> Instructions for the task:
Please answer these questions from the ammonium perchlorate abstract below, one answer per line, numbered to match.
1. Over what dates was the meeting held?
2. At what doses in drinking water was AP given to the maternal rats?
3. On what postnatal day had all the changes disappeared?

> Extract:
Host: The Japanese Society of Toxicology
Name : The 50th Annual Meeting of the Japanese Society of Toxicology
Date : June 19, 2023 - June 21, 2023
Thyroid hormone (TH) is an important regulator of brain development and TH insufficiency causes neurodevelopmental deficits. Ammonium perchlorate (AP), used as an oxidizing agent in the manufacture of solid rocket fuel, explosives, etc., inhibits the uptake of iodine, which is essential for TH synthesis, and decreases TH release. Since perchlorate accumulates in breast milk, its environmental contamination may expose infants to high concentrations. The present study investigated the maternal exposure effect of AP on offspring hippocampal neurogenesis as a highly sensitive endpoint of developmental neurotoxicity. Maternal rats were administered AP in drinking water at doses of 0, 300, and 1,000 ppm from gestation day 6 to day 21 post-delivery at weaning, according to the OECD Test Guideline 426. At the end of exposure, both dams and offspring showed thyroid follicular cell hyperplasia at 300 ppm and 1000 ppm, and offspring showed decreased serum T3 and T4 levels at 1,000 ppm. In the neurogenic niche, AP decreased the numbers of type-1 neural stem cells and type-2a and type-2b neural progenitor cells by suppressing their proliferation, suppressed ARC-dependent synaptic plasticity, and decreased the number of PVALB+ interneurons at the end of exposure, similar to the previously reported changes for antithyroid drugs. In contrast, RELN+ interneurons were inconsistently decreased in number, suggesting an inhibition of stem cell quiescence or maintenance. At the adult age on postnatal day 77, all the changes were disappeared, suggesting a transient fashion of disruptive neurogenesis.

> Data shown:
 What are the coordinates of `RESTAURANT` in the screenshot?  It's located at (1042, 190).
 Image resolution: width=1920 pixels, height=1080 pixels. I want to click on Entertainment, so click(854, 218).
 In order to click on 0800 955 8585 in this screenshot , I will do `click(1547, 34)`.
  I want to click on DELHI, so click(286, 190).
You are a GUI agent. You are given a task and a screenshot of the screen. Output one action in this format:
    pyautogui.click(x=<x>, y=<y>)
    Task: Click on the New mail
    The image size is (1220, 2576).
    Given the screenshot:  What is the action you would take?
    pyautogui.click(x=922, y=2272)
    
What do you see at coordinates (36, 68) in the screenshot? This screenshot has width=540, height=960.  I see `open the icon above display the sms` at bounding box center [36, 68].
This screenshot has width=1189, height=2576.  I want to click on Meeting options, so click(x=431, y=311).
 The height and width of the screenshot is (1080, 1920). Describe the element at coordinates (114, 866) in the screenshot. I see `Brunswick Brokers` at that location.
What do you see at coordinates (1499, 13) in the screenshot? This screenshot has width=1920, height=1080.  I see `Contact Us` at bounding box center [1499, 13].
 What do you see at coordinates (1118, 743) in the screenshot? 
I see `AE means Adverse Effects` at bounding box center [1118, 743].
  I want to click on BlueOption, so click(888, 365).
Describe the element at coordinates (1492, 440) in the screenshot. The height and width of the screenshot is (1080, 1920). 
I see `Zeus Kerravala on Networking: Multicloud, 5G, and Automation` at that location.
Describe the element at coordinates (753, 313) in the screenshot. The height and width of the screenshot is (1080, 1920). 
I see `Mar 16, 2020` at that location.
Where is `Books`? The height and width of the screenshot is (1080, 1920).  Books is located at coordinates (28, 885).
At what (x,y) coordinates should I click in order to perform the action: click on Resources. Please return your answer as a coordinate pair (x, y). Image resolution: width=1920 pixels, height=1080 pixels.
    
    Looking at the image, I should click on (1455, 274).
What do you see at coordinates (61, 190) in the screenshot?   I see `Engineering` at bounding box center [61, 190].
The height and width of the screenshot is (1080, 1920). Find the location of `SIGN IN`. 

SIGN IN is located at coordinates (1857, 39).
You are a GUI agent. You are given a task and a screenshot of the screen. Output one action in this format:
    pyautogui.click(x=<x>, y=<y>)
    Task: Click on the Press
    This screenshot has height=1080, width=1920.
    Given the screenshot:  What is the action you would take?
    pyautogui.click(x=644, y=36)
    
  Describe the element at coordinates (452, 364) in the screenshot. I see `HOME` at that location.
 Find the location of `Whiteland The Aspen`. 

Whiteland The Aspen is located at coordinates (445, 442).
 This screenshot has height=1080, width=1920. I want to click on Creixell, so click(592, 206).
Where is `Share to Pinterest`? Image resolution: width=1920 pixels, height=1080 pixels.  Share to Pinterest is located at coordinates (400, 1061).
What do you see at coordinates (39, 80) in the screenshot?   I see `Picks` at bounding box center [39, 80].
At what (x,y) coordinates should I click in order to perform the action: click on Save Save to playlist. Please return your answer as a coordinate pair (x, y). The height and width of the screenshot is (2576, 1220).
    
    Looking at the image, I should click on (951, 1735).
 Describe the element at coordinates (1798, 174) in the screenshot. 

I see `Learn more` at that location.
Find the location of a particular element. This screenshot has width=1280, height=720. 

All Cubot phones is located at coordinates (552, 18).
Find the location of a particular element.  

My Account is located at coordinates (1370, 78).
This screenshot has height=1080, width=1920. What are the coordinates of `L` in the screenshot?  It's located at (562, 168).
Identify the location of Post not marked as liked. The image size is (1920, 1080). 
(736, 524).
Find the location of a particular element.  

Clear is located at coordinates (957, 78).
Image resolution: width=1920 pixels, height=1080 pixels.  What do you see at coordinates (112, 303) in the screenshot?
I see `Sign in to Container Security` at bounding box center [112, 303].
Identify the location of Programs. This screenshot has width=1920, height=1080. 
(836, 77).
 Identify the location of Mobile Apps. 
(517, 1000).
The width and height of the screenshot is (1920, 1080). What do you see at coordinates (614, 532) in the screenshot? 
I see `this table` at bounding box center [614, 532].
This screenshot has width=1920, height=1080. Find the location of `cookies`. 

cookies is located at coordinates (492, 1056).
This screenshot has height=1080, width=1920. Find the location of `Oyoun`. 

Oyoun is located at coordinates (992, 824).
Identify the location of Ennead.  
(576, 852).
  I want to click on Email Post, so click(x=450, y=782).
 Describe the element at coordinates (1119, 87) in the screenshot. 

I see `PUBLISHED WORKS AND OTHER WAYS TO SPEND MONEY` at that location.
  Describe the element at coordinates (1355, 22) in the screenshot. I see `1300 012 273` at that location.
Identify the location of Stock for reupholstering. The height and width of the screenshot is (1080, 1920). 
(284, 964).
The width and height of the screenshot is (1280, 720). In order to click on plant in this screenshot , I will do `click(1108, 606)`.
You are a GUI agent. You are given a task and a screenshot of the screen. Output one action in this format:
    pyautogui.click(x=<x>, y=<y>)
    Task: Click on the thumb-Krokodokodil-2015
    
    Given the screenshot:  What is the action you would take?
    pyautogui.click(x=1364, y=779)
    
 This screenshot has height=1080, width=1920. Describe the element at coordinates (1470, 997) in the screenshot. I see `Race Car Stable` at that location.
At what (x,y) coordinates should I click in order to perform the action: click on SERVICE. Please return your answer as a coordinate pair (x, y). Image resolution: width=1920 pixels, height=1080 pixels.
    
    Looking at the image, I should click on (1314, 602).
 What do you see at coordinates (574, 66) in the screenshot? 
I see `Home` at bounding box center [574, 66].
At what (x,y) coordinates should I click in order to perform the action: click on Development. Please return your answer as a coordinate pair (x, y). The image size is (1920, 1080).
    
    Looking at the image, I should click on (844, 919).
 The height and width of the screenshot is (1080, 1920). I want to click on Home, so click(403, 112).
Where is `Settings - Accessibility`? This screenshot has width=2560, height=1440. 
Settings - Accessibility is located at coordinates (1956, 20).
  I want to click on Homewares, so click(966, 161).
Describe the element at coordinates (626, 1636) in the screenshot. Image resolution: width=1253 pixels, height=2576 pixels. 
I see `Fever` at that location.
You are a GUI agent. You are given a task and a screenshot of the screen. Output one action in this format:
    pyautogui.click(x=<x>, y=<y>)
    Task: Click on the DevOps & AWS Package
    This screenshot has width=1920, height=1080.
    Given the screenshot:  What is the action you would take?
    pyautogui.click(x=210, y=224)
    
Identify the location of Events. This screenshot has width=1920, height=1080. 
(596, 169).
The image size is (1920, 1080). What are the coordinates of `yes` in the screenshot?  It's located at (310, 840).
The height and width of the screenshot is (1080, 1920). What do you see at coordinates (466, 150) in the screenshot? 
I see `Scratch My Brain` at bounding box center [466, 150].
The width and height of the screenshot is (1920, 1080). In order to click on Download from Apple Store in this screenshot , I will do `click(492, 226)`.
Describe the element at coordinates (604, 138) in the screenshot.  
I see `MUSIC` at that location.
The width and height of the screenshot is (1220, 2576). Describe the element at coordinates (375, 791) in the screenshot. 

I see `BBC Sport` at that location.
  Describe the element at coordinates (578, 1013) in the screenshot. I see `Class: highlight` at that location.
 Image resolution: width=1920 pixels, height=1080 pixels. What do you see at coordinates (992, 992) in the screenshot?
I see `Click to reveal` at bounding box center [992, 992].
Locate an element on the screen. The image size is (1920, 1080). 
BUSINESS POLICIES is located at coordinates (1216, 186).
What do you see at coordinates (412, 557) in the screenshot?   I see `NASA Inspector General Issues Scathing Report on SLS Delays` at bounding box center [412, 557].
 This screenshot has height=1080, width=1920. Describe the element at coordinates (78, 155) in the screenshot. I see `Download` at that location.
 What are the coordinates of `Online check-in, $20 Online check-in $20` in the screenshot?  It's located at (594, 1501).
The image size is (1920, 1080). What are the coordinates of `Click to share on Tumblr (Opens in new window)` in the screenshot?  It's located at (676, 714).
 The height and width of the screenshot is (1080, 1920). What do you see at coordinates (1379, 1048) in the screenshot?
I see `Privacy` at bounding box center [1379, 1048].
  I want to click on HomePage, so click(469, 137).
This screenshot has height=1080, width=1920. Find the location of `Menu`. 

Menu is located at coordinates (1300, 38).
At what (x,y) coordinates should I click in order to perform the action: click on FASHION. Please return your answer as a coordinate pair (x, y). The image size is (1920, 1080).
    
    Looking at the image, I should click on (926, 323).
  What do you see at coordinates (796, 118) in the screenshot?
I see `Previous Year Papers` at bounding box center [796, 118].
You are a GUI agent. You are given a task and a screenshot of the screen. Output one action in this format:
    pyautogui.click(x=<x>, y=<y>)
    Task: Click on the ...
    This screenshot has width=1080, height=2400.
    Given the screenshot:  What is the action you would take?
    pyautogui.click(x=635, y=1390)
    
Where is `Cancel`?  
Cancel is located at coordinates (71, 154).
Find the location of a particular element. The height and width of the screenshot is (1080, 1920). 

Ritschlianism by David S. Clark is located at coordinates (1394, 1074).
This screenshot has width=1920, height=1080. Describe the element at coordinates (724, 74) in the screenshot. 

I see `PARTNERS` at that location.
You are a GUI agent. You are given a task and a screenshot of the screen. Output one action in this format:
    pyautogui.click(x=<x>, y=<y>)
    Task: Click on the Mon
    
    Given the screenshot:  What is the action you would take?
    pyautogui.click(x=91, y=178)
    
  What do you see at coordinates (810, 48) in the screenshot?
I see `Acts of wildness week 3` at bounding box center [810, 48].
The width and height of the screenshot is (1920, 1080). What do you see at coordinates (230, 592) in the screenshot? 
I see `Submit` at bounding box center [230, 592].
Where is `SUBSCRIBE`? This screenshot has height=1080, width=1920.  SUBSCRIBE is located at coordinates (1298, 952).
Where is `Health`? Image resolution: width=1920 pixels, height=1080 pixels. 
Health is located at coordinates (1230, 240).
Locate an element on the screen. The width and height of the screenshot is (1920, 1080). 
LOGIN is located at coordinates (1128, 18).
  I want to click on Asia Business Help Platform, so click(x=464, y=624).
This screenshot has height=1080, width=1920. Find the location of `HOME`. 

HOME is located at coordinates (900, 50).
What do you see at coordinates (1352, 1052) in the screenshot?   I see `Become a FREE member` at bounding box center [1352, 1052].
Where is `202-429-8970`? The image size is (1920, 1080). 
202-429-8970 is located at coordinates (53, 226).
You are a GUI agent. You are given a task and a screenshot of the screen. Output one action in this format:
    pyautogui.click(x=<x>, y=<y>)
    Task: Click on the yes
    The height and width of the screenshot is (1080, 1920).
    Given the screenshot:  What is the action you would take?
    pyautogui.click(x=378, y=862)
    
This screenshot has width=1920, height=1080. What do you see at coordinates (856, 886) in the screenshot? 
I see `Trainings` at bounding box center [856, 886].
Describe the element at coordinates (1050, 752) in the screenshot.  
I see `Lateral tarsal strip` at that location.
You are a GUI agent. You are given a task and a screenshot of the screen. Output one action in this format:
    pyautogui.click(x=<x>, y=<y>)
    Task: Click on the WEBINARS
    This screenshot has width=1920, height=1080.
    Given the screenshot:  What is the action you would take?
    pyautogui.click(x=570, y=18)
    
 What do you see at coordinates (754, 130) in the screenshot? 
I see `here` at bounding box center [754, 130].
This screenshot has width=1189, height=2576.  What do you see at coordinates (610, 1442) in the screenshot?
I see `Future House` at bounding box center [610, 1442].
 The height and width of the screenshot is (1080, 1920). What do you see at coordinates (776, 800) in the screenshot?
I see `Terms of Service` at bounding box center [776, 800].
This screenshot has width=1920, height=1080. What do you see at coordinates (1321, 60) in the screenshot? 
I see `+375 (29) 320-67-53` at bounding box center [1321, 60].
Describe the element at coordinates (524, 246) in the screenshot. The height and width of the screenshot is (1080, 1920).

> Result of this exercise:
1. June 19, 2023 - June 21, 2023
2. 0, 300, and 1,000 ppm
3. Postnatal day 77